Mark Hulbert's Gold Sentiment Newsletter Index (HGNSI) was said to be at a contrarianly bullish 9% recommended gold allocation about 2 weeks ago. Given the tone on Kitco and the price action in gold, I wouldn't be surprised if it were below zero now.

In evaluating the main asset classes, certainly cash is the most overvalued. Treasuries are in the late stages of a recovery from a horrible bear market and now are in a Neverland of manipulation. Stocks are looking worse from both a price and earnings momentum standpoint.
Silver is looking like a metal proxy for stocks.

The conditions for the recovery from the multi-year gold bear market that finally ended (for now!) in 2009, when the 1979-80 price range was exceeded for an entire year for the first time since then, are easy money and a desire to fight "deflation".

No matter that the only important deflation is that of houses and stocks, namely assets individuals own. The cost of living is undoubtedly rising in a thousand ways that are uncounted by the Bureau of Labor Statistics. But government statistics are to statistics as military music is to music.

While the Internet was new, tech advances were not new. There was no New Era in the 1990s. There was just a massive stock and investment bubble which extended to property and other lending a few years ago.

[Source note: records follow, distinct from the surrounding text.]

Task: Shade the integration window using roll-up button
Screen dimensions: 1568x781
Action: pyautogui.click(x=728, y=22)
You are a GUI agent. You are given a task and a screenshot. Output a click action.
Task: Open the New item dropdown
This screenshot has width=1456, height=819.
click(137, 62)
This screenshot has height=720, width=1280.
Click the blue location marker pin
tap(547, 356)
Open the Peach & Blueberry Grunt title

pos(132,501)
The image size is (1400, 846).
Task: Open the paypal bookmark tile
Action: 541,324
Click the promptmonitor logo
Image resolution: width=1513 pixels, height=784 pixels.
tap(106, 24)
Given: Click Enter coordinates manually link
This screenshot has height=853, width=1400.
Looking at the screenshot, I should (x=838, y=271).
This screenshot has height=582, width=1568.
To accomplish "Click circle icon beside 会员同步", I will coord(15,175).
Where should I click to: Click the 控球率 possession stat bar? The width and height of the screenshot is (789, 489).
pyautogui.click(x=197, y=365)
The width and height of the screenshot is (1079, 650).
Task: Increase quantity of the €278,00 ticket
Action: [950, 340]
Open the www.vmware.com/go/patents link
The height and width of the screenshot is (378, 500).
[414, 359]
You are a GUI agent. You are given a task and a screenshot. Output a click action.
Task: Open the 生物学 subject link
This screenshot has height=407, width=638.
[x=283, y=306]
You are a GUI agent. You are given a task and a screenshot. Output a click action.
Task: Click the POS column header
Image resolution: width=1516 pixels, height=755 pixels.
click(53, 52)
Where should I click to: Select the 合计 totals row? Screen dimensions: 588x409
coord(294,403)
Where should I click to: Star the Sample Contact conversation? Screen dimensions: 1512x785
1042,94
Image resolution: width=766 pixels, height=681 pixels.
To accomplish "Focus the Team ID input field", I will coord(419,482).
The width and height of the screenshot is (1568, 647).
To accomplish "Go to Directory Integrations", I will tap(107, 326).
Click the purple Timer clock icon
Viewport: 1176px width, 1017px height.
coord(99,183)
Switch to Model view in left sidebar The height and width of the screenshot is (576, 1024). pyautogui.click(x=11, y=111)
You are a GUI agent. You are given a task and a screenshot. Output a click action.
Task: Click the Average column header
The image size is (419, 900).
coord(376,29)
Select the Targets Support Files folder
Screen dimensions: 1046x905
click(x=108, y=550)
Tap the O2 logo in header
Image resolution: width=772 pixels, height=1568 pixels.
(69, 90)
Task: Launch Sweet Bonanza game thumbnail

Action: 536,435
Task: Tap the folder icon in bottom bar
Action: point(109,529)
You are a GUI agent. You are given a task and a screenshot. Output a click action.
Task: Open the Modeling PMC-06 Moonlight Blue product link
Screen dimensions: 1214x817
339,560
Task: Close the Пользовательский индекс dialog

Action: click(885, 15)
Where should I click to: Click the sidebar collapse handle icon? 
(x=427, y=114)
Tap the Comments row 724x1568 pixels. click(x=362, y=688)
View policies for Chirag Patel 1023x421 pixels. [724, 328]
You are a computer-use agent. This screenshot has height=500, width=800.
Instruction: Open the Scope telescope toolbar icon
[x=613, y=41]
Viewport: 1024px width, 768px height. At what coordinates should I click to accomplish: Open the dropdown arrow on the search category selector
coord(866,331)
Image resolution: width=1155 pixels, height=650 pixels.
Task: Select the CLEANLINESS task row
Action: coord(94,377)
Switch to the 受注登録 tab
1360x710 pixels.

The sovereign debt bubble is now on the plate in richer countries than the usual defaulters of the past 65 years.

Thus the gold vs. fiat money battle is only now getting going for real. The current fad that deflation is a serious risk is the best argument for gold right now. Short term sentiment amongst gold traders is depressed. Bonds are in fashion. Whatever you own, the financial powers that be want to destroy you if you are leveraged.

As economic activity sputters, Big Finance's potentially insolvent position will make it call once again for money-printing, which aligns with what governments trying to fit a guns and butter agenda generally do. I for one can't come close to timing this. My sense is that once again Nassim Taleb is correct, namely that big-time inflation is the underpriced "fat tail" possibility.

Traders such as Dr. Taleb can take advantage of derivatives such as futures and options, but identifying those opportunities is far beyond my capacity. Gold (and in up-moves silver) is the slow-moving investor's core hedge against these sorts of outcomes. Better to buy when traders are gloomy than when they are ebullient, yes?

And I wouldn't sell gold on a downtick when the trade is into cash yielding nothing. At least not until fiscal sanity is forced upon Washington.